NASHVILLE, Tenn. (WKRN) — There is a continued mismanagement of taxpayer dollars by Metro Nashville Council and state legislators, according to the latest Pork Report.  

The report, a tongue-in-cheek summary issued each year by the Beacon Center Tennessee, outlines what the organization characterizes as wasteful spending by governmental agencies. This year’s report—the 17th annual report—was released Wednesday morning.  

The biggest star of the report was “stadium madness,” specifically the Tennessee General Assembly’s decision to subsidize a new Tennessee Titans stadium, according to Mark Cunningham with the Beacon Center. 

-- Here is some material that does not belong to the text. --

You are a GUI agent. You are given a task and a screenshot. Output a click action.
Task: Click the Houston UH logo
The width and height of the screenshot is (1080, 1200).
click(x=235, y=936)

“They’re the ones who gave $500 million of our tax money, including people who will never see a Titans game—people who live in Johnson City or Memphis—but still have to pay for this NFL stadium,” Cunningham told News 2. “They already have a stadium; they just want a new one.” 

In April of this year, the state legislature approved $500 million in bonds to be used for a new enclosed stadium for the Nashville NFL team. The stadium would cost an estimated $2 billion, according to Metro and Titans officials.

Nashville and the Titans came to an agreement on how the stadium will be paid for by the team, the state, tourists and revenue from around the stadium and campus, according to Mayor John Cooper.

“This new stadium proposal protects Metro taxpayers by not spending a single dollar that could be spent elsewhere on our core priorities like education and public safety,” Cooper said in a news release on the agreement.

According to the agreement, $840 million for the stadium and any construction overruns will come from the Titans, NFL and personal seat license (PSL) sales. The state also chipped in the $500 million via the bonds, while the remaining $760 million would come from revenue bonds issued by the Metro Sports Authority “to be repaid through the revenue streams described above, all of which, per state statute, can only be used for this project or other stadium-related costs.” There would also be a potential 1% hospitality tax, if the stadium is constructed.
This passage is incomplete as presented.